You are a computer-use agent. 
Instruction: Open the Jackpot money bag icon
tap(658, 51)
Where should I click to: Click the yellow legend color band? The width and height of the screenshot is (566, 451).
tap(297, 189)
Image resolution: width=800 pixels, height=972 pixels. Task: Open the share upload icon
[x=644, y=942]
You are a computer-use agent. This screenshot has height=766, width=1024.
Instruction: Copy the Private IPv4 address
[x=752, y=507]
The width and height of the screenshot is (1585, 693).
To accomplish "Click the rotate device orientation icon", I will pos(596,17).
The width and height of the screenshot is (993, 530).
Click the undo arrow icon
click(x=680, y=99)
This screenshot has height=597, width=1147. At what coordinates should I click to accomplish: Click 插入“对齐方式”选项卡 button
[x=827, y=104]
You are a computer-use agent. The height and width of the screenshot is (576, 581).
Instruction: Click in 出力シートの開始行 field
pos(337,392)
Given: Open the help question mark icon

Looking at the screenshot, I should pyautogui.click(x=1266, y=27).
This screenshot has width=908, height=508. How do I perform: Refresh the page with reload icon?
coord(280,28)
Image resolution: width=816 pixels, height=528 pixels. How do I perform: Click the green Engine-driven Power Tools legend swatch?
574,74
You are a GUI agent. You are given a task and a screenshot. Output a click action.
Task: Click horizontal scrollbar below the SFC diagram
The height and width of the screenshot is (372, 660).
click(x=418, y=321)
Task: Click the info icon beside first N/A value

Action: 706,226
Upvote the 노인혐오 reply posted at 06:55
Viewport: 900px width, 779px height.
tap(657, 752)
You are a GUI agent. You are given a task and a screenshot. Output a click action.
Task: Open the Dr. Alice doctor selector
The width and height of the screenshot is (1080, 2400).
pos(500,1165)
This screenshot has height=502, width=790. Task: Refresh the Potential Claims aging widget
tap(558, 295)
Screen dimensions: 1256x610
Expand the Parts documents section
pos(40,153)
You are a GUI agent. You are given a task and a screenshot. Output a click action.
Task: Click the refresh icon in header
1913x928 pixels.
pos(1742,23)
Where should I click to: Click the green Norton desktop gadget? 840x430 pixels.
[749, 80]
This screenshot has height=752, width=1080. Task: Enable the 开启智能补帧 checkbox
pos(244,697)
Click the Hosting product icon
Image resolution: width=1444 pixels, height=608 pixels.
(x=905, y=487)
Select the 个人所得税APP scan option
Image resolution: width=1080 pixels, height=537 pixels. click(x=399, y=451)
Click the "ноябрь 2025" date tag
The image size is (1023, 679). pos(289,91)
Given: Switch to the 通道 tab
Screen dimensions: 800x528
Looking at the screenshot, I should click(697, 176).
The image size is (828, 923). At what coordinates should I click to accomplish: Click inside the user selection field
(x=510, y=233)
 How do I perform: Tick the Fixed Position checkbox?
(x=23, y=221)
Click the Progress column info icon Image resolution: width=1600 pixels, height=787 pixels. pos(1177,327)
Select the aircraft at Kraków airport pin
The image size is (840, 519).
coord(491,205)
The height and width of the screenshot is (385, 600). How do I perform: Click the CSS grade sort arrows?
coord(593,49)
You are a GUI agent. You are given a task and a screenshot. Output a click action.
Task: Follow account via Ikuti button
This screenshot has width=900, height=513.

» WHAT TO DO
Tell how many lines in the data hold the string "computer". Only the number is wanted.

» RESPONSE AREA
3